We had two people that almost got into a fisticuff, literally. One was a headhunter for a small company and one was a headhunter with a big company. And the smaller company said, “If we sent disabled people out for interviews, they would never call us again.” And the other company said, “You have to. It’s a violation of the law.” This other woman jumped up and said, “Don’t tell me what I have to do. I know it will happen to my company.” It was amazing. However, while things may have changed a little bit today, there are still those exact issues going on. What you’re not seeing, what is happening, where the internal structure of these organizations will allow it to happen, because that’s what’s happening.

Karen Tani: I have so many more questions, but I think we’re probably at the point where we should open it up to the audience. So, I’ll save my questions for now, and I think that Jane Fink is going to pass around a mic to those who may want to ask Judy Heumann a question.
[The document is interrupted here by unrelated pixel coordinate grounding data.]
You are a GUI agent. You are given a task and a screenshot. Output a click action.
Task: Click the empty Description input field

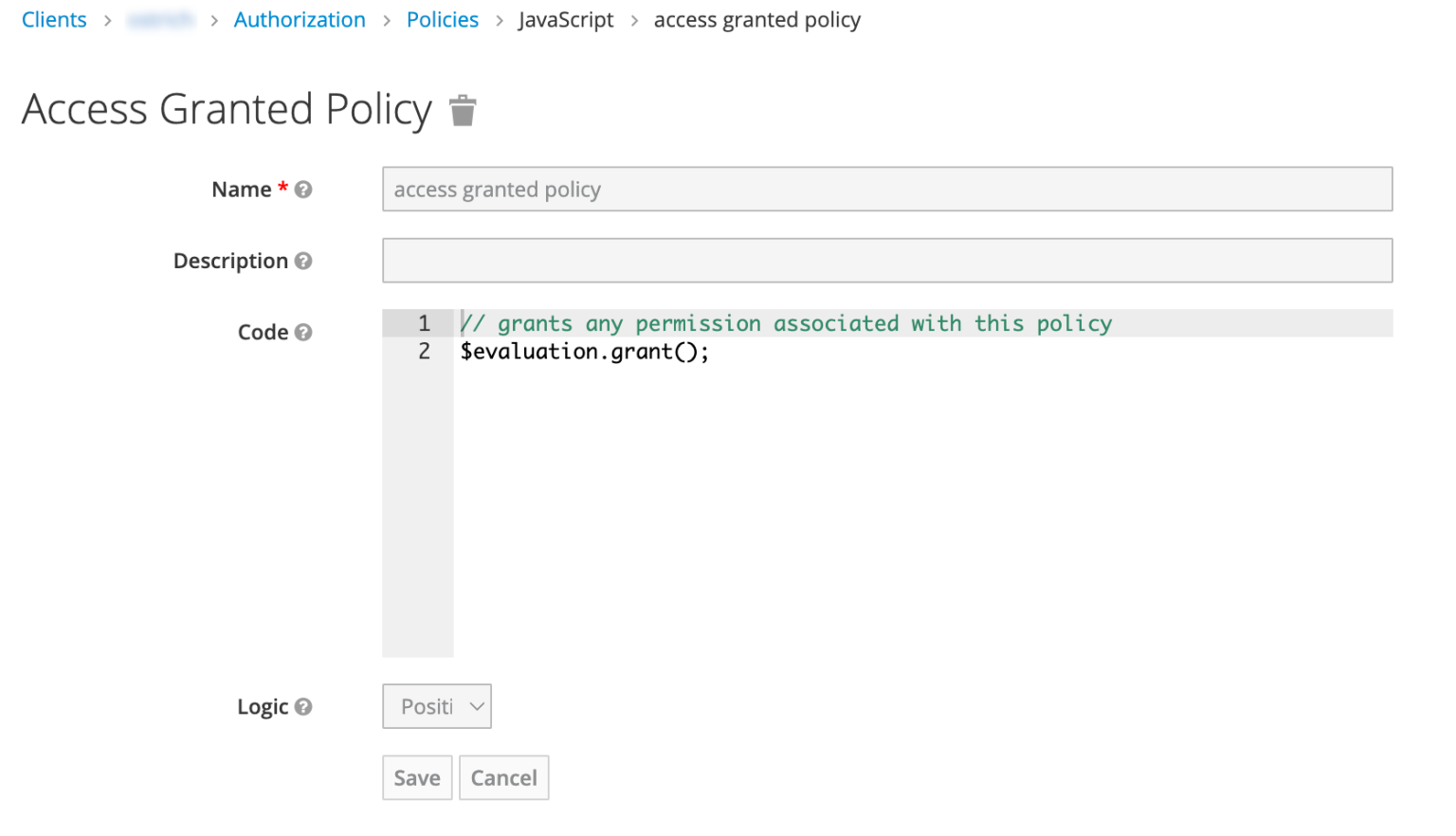coord(886,261)
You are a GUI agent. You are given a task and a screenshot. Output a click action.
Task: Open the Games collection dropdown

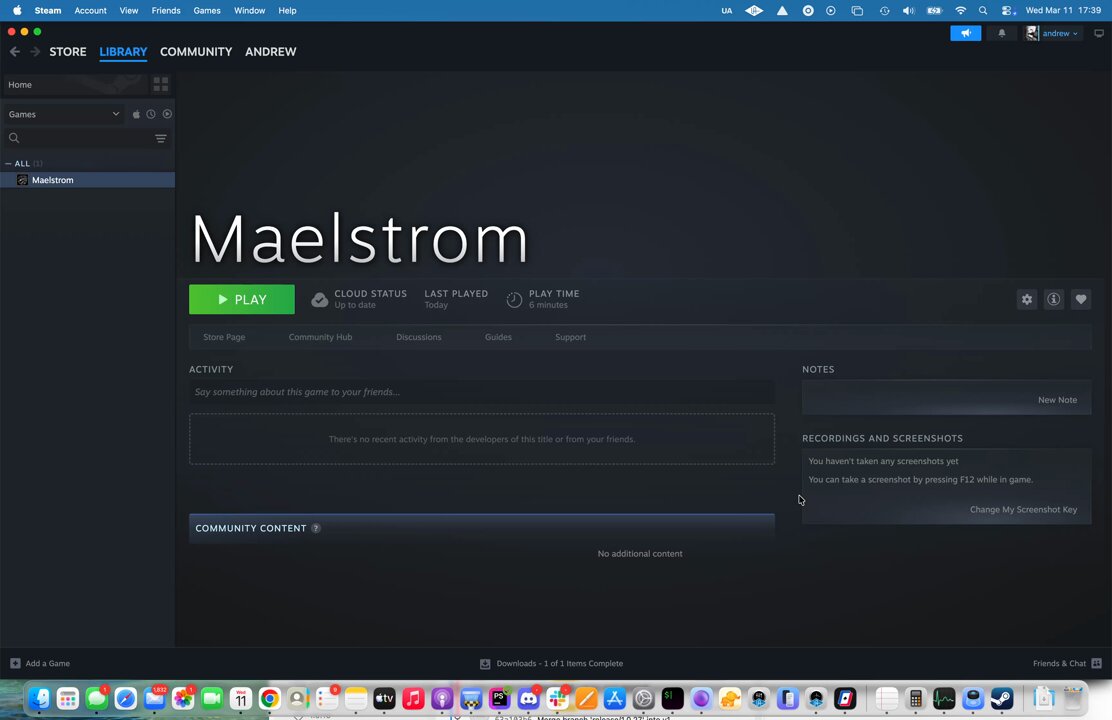pos(64,114)
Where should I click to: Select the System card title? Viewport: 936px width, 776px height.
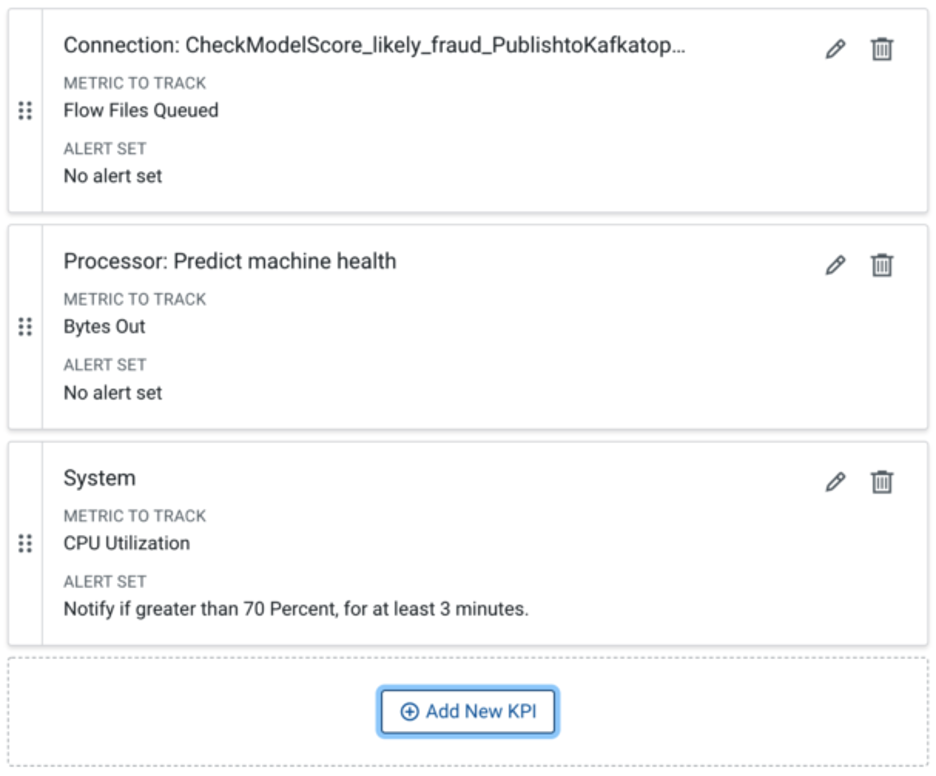(100, 478)
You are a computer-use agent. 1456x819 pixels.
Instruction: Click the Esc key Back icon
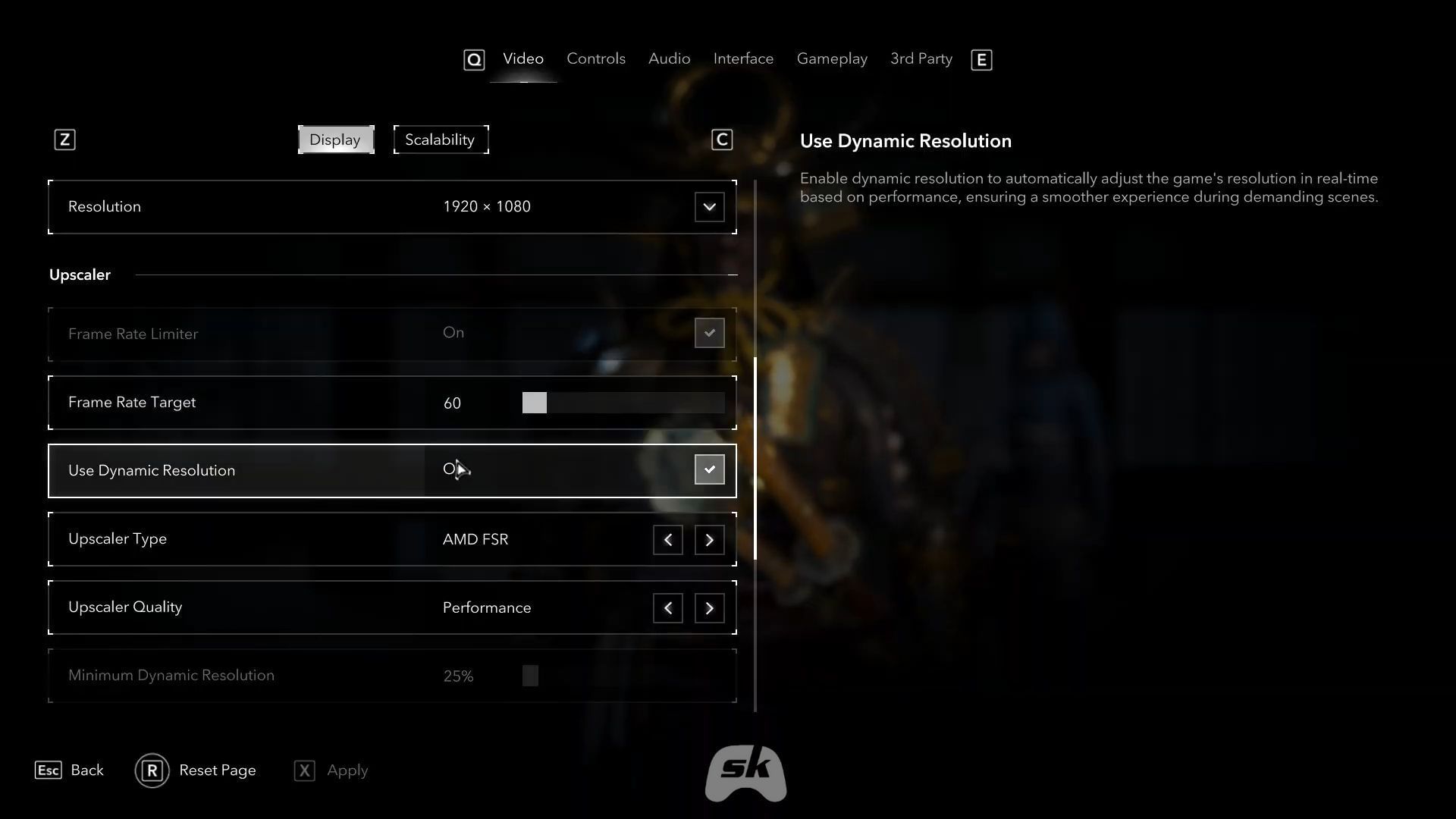point(49,770)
Jane Fink: Raise your hand if you have a question, and I’ll come to you. I’m going to move around the room.

Audience 1: Thank you so much. I first want to thank you both so much for the work that you’re doing.

Judy Heumann: Can you hear her in the back?

Audience 1: Very good. Thank you. My question is about travel, about the need to get places if you want to advocate, and how… Just two main questions. Airplane travel, you go to Britain, and every taxi just has a ramp they just roll out. Why? Why are these not here in the states? Why systemically is this so difficult to make happen? Thank you.

Judy Heumann: So, why in London? Actually, I’m not sure if that’s still true in London. I think it is still true, the black cabs are accessible, but I think Ubers have been a problem. And I’m not sure where they are right now, whether or not they have the same access, because some places, they’ve been not allowed in or certain things have been required.

But I think in London, obviously, there was a law that was passed, and they all used the same kind of vehicles. And so, the drivers there also get three years of training and all types of things that don’t happen here. But I think the biggest point that you’re making is around travel itself and how travel is, in some ways, becoming more difficult, particularly with airline travel, for people who use wheelchairs and certain types of wheelchairs, because there isn’t… There’s a lot of work going on with a number of disability rights organizations, in part working to get legislation passed, which would allow individuals to file lawsuits against airlines. Right now, that can’t be done, whether or not…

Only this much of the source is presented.